| Komisyon Adı | : | PLAN VE BÜTÇE KOMİSYONU |
| Konu | : | 2017 Yılı Merkezi Yönetim Bütçe Kanunu Tasarısı (1/774) ile 2015 Yılı Merkezi Yönetim Kesin Hesap Kanunu Tasarısı (1/733) ve Sayıştay tezkereleri a) Çalışma ve Sosyal Güvenlik Bakanlığı b) Mesleki Yeterlilik Kurumu c) Türkiye ve Orta Doğu Amme İdaresi Enstitüsü, ç) Devlet Personel Başkanlığı |
| Dönemi | : | 26 |
| Yasama Yılı | : | 2 |
| Tarih | : | 21 .11.2016 |
AYTUĞ ATICI (Mersin) - Teşekkür ederim Sayın Başkan.
Sayın Bakan, değerli arkadaşlar; hepinizi saygıyla selamlıyorum.
Sayın Bakan, öncelikle, konuşmanızın sonunda, son cümlenizde şehitler arasında yaptığınız ayrım nedeniyle üzüntülerimi dile getirmek istiyorum ve bir hekim olarak size yakışmadığını düşünüyorum. Ama bu durum sadece sizin sözle belirttiğiniz bir durum değil, Hükûmetinizin yaptığı uygulamalarla da gündeme getirdiği ve ortaya koyduğu bir durum.
Bir örnekle sadece bunu açıklayacağım: Örneğin, terör şehitlerimize 87.850 lira nakdî tazminat verirken Hükûmetiniz, 15 Temmuz şehitlerine 101.028 lira nakdî tazminat vermektedir.

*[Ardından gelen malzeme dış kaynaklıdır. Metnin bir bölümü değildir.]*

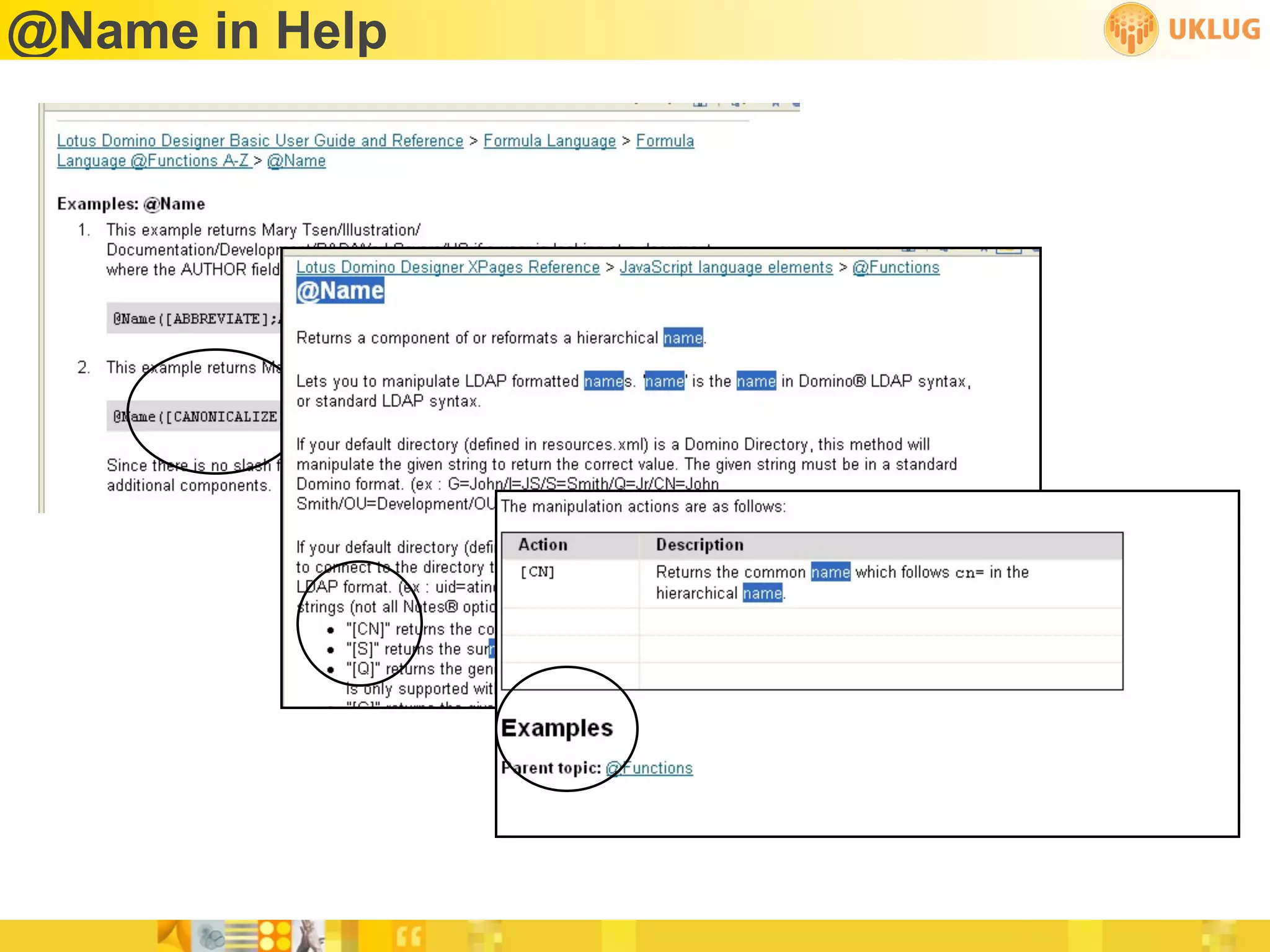Click the Description column header

(x=699, y=545)
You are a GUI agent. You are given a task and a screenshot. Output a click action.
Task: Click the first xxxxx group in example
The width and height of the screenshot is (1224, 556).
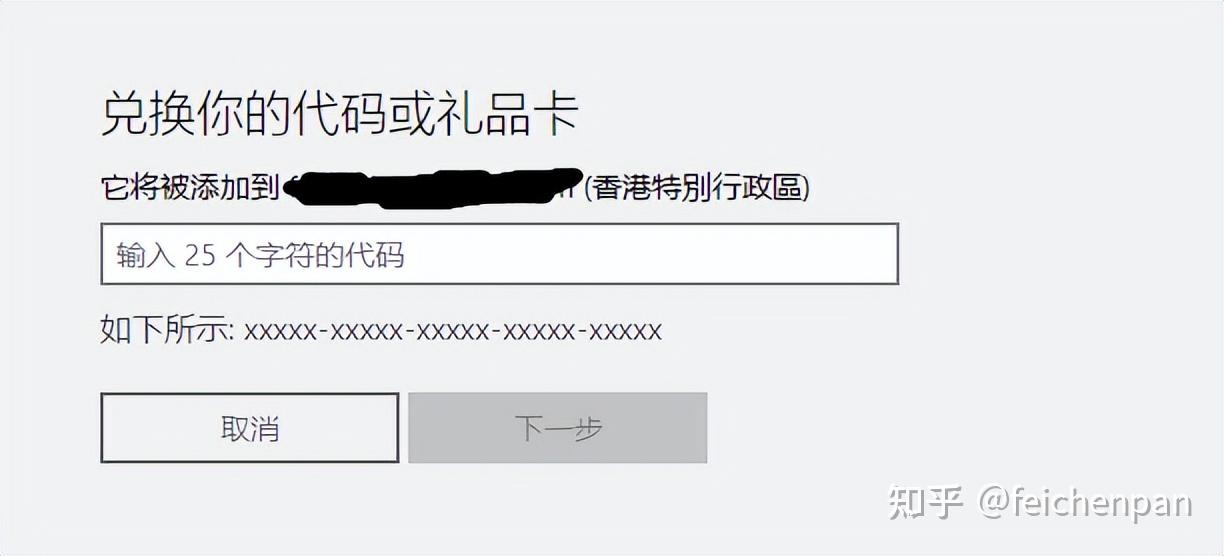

Sayın Bakan, şehitler arasında böyle bir ayrımcılığın yapılması bütün şehitlerimize yapılan saygısızlıktır en hafif tabiriyle. Ama AKP Hükûmeti, ölüler arasındaki ayrımı çeşitli temellerde yapmaya devam etmektedir. Nasıl ki Hatay'da 54 Sünni vatandaşın öldüğünü belirterek Sünniler üzerinden mezhep tartışması, ölüler üzerinden mezhep tartışması yaptıysanız şimdi de maden şehitleri arasında da yine ayrım yapmaya devam ediyorsunuz.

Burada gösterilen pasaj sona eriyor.